The panel also recommended that all staff who are new to the role of lead reviewer, or local area contact (LAC), must be allocated a ‘buddy’ who is experienced in the LeDeR process.
‘Treat recommendations with due diligence’
Oliver’s parents, Tom and Paula McGowan, said: ‘We have always known that Oliver’s death was avoidable. He was a healthy, fit teenage boy who walked into Southmead Hospital having absence type seizures and left in the back of a Coroners van, headed for the local mortuary.
‘It is our opinion that Oliver died as a result of the combined ignorance and arrogance of doctors who were treating him.
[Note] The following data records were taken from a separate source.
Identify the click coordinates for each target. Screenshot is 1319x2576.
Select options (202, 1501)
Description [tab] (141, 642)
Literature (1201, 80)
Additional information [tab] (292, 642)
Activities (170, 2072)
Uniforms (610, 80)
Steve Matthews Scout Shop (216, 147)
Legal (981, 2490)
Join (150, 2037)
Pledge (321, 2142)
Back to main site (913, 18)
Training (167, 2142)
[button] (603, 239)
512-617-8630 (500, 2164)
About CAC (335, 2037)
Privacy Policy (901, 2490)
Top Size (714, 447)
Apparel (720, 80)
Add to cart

Doctors who refused to listen to Oliver’s direct instructions and us, his parents, who knew him best, and who did not act in his best interests.’
They added: ‘Oliver’s life was important. He was productive, playing football for England FA development squads; he was in training to become a future Paralympian. He had passed his GCSE and BTec exams at school and was attending college. Oliver had a right to a life, his life mattered.
‘We hope that NHS England and NHS Improvement will take the lessons identified from Oliver’s independent review phase 1 and phase 2 reports and not treat them as tokenistic, but treat them with the due diligence they deserve and act upon them in a meaningful way.’
CCG and Trust response
Bristol, North Somerset and South Gloucestershire CCG said in a statement that it was a ‘deep source of regret’ that the McGowan’s experience of LeDeR had been so poor.
It said: ‘In the three years since Oliver’s review was completed we have significantly improved our processes and will continue to do so on an ongoing basis. Families are now central to LeDeR from the outset of each review. We have established a service user forum to ensure that the voices of people with learning disability and autism sit at the heart of our process.’
The statement added that the CCG has since trained more than 25 reviewers ‘to ensure that the people leading these complex reviews are sufficiently skilled and supported to do so’.
‘We recognise there is more to do to improve care and reduce the inequalities that people with learning disabilities and autism experience,’ the CCG said.
‘We will be embedding the review’s recommendations into our action plan as we continue our improvement journey, and will regularly publish our progress.’
Andrea Young, North Bristol NHS Trust’s chief executive, said the trust was ‘committed to continue learning’ and would act on the findings of the report.
She said: ‘The staff who cared for Oliver did their very best in managing his complex needs as his health was deteriorating. They made decisions, as they do on a daily basis, to weigh up all the risks and sought to give him the best possible treatment.
‘Sadly Oliver died in our hospital and we are sorry for his loss. We are determined to offer exceptional care for individuals with learning disabilities and autism and we have already significantly improved training and support for staff.’